Liver diseases: treating with stem cells
There is little treatment to cure a diseased liver. Liver transplantation is the primary solution to acute or chronic liver failure.
Unfortunately, organ donations do not meet the demand, hence the need for more stem cell research. This is where science fiction may soon give way to reality.
The hepatology work of Dr. Massimiliano Paganelli, clinician-researcher at CHU Sainte-Justine, and his team focuses on the treatment of rare or orphan genetic diseases, as well as acute and chronic liver failure.
Liver diseases and their treatments
Orphan liver diseases are characterized by a DNA mutation that causes an organ defect with significant consequences throughout the body. The liver is severely damaged due to liver damage, leading to serious complications and, often, the death of the young patient.
Since there are very few drugs available to treat these diseases, transplantation is, in most cases, the only possible solution.
Liver failure, on the other hand, is generally the result of the progression of several liver diseases. Responsible for serious complications, such as hepatic encephalopathy or ascites, it causes thousands of deaths each year in Canada. Here again, transplantation is the treatment of choice.
However, the complications inherent in the surgery, the need to take lifelong anti-rejection drugs and the deficiency of certain organs have prompted researchers to look for alternatives.
Two axes of research
These findings have led to two main axes of research currently in the preclinical phase:
- The in vitro (laboratory) creation of models of rare liver diseases, for a better understanding of their mechanisms and the discovery of new treatments.
- Treatment of liver failure using cell therapy and regenerative medicine
From stem cells, hepatocytes are generated in the laboratory. They are used to study rare genetic diseases in order to discover and test new drugs. Using this approach, Dr. Paganelli's team has created the first in vitro model of type 1 tyrosinemia, a rare but particularly common liver disease in Quebec.
As per the second axis, cell therapy and regenerative medicine for the treatment of acute liver failure, Dr. Paganelli's laboratory has developed a pioneering technique to encapsulate liver organoids in a new-generation biomaterial.
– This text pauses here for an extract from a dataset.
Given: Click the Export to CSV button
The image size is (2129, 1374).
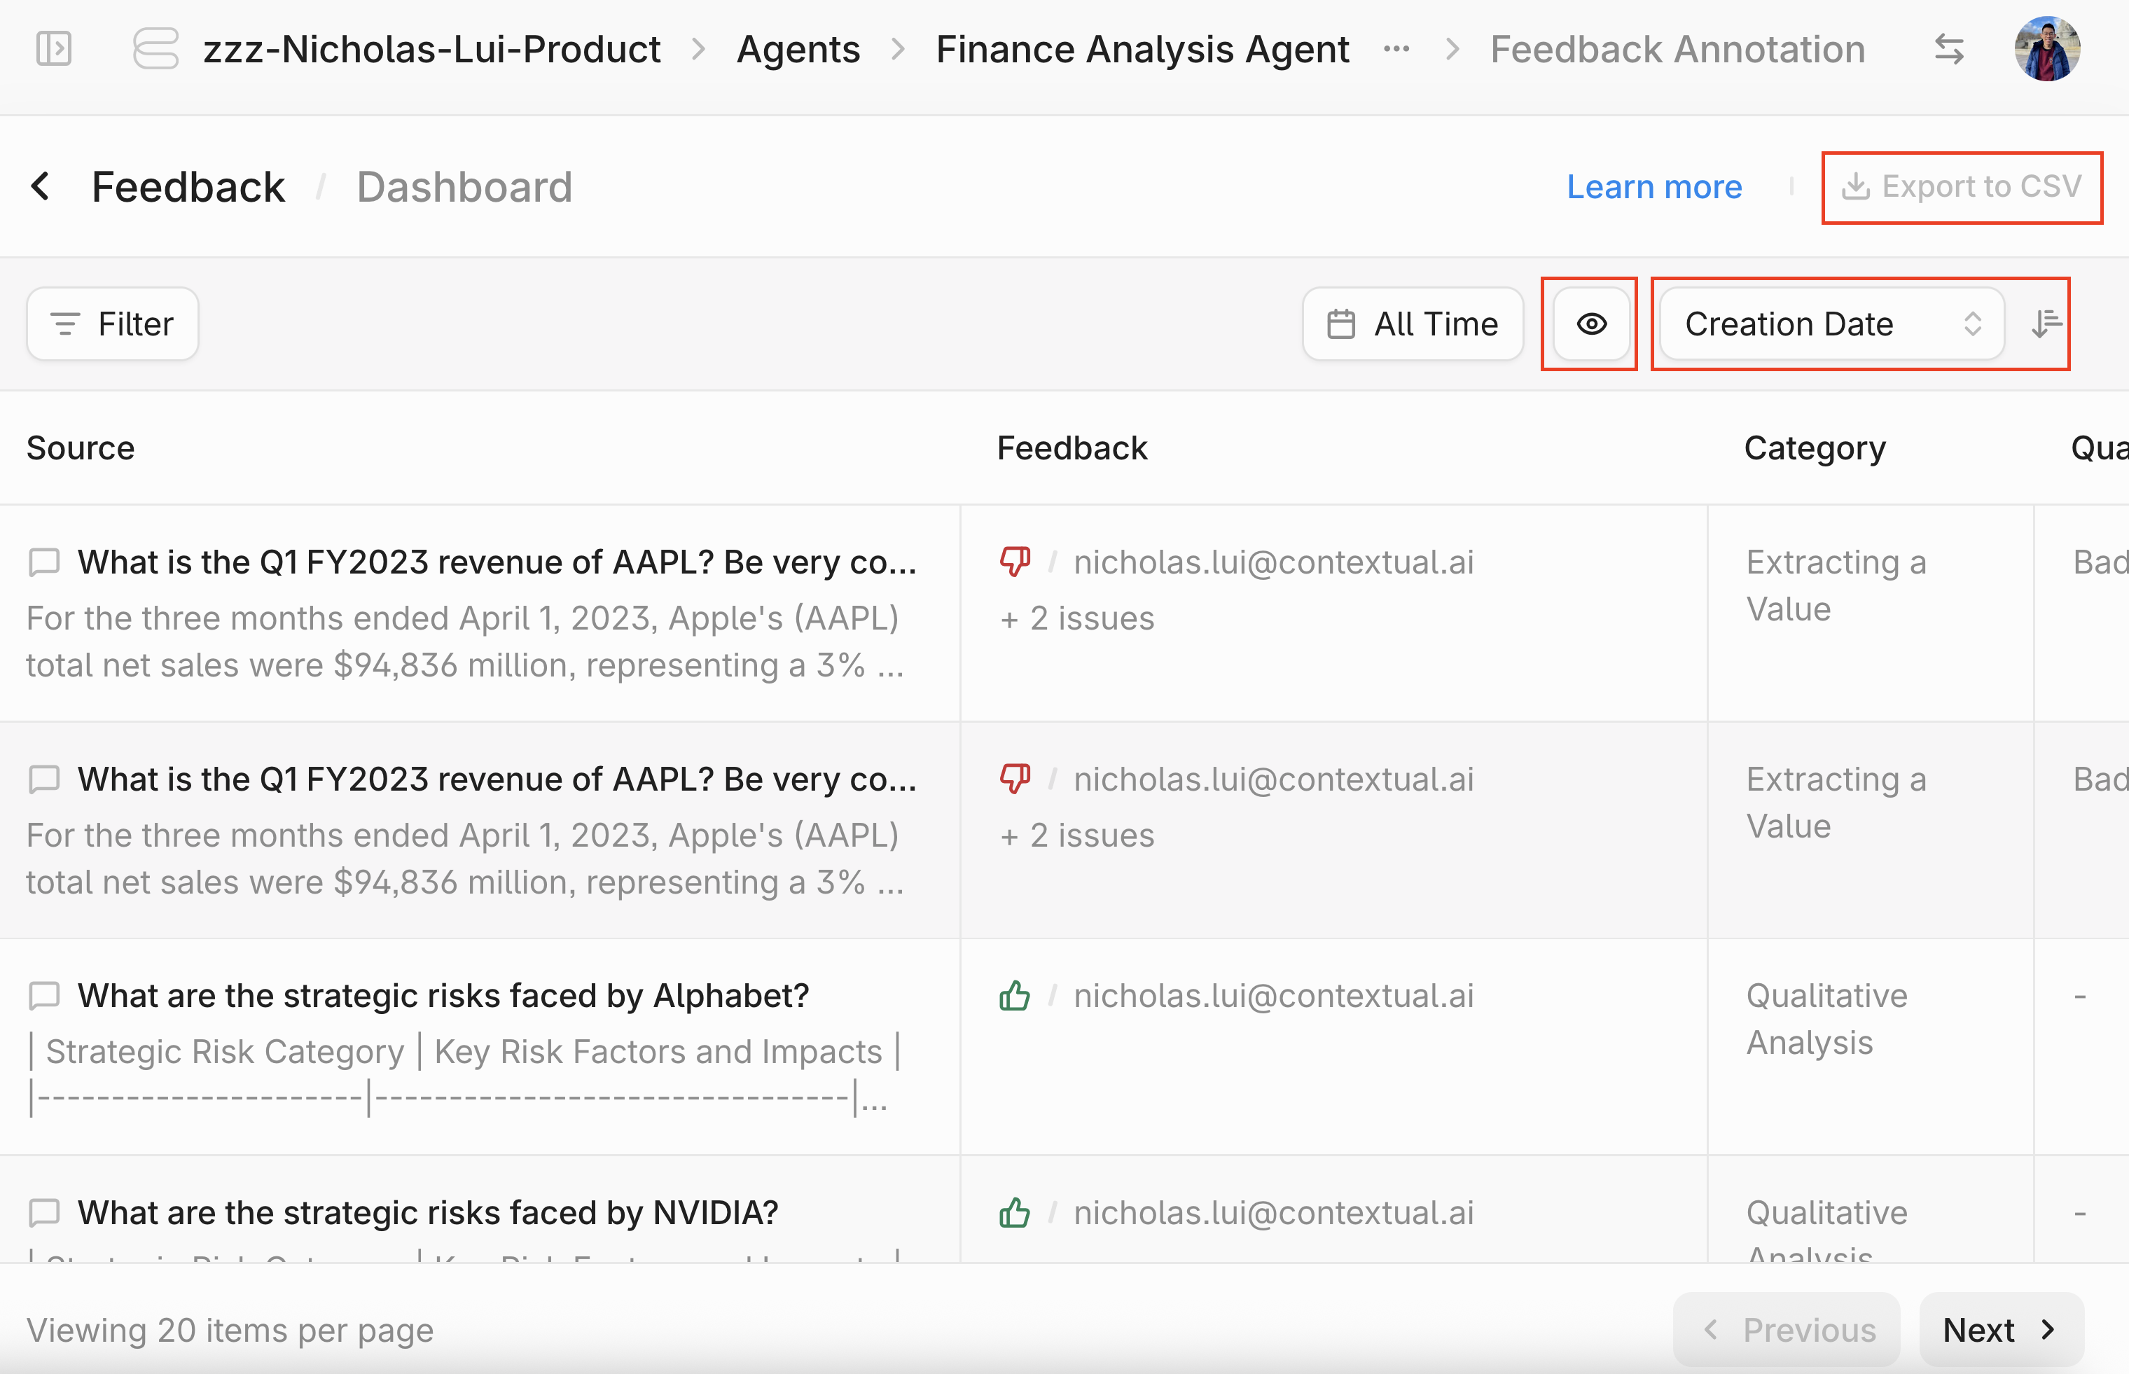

These organoids are cells that will replace liver functions for the time it takes for the organ to regenerate, without anti-rejection treatment. Their implantation will allow patients to benefit from minimally invasive surgery rather than having to undergo a transplant.
Clinical studies are expected to begin in two years. Ultimately, this treatment could save the lives of thousands of children and adults around the world. However, in order not to give false hope to patients, Dr. Paganelli says that for the time being these are animal studies.
Funds to advance research
Dr. Massimiliano Paganelli's work is so impressive that he was the first researcher outside the United States to receive the Gilead Science 2015 International Research Scholars Program in Liver Disease Award – The Americas.
This award is not only prestigious and coveted, but also recognized as ethical. Indeed, the biopharmaceutical company that awards it plays no role in research, and any use of its products is prohibited.
The leverage effect of this initial funding was extraordinary, and other support soon followed. The most significant funding for the organoid project came from the Stem Cell Network.
The Canadian Institutes of Health Research (CIHR) then followed suit with a 2017 early career investigator grant in reproductive and maternal, child and youth health. More recently, he was awarded almost half a million dollars through the Project Grant Program.
The CHU Sainte-Justine Foundation and the Quebec Cell, Tissue and Gene Therapy Network have also supported his projects, as well as the Fonds de recherche du Québec - Santé. Finally, the Ministère de l'Économie et de l'Innovation supported the transition of his discoveries towards the industry.